# Advanced Grounded Search Agent for Real-Time Research Assistance

## Overview and Purpose
This comprehensive research workflow leverages the power of **two specialized AI agents** to provide thorough, fact-checked research responses. The system combines:

- **Real-time Google Search grounding** for current, accurate information
- **Multi-document PDF processing** (support for multiple files or none)
- **Structured JSON output** with detailed research components
- **Two-agent architecture** that separates search from synthesis for optimal performance

## Architecture
The workflow employs a **dual-agent design** to overcome API limitations:

1. **Search Agent**: Uses Google Search grounding tools to gather current information from the web
2. **Synthesis Agent**: Processes search results + PDF content to create structured, comprehensive responses

This separation ensures both tools and structured output work seamlessly together.

## Use Cases
Perfect for:
- Academic researchers needing current literature reviews
- Business analysts requiring market research with document analysis
- Students combining course materials with current developments
- Developers researching latest frameworks and best practices

## Import Required Libraries
Essential dependencies for multimodal AI research agent functionality.

In [None]:
import base64
from langchain_google_genai import ChatGoogleGenerativeAI
from google.ai.generativelanguage_v1beta.types import Tool as GenAITool
from pydantic import BaseModel, Field
from langchain_core.messages import HumanMessage
from langchain_core.callbacks import StreamingStdOutCallbackHandler
from typing import List

## Configuration Setup
Before running the agents, ensure you have:

1. **Google Gemini API Key**: Get from [Google AI Studio](https://aistudio.google.com/)
2. **PDF Files**: Place PDF files in the same directory or provide full paths
3. **Internet Connection**: Required for Google Search grounding

## Enhanced Structured Output Models
Defines comprehensive Pydantic models for organizing research output:

### SearchResults Model
Structures findings from the search agent with query tracking, key findings, and source URLs.

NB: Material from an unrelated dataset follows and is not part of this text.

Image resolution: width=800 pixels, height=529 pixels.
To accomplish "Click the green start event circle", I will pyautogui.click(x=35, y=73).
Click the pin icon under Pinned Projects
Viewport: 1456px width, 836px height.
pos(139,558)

### ResearchResponse Model  
Enhanced output structure includes:
- **Query & Answer**: Original query with comprehensive answer breakdown
- **Search Insights**: Key findings from web research with sources
- **File Insights**: Analysis from uploaded PDF documents
- **Synthesis**: Intelligent combination of all information sources

This ensures responses are well-organized, traceable, and machine-readable for downstream processing.

In [2]:
# Enhanced models for better structured output

class SearchInsight(BaseModel):
    """Individual search finding with source attribution"""
    finding: str = Field(description="A key finding or insight from search")
    source_url: str = Field(description="The URL where this information was found")
    relevance: str = Field(description="Brief explanation of why this is relevant")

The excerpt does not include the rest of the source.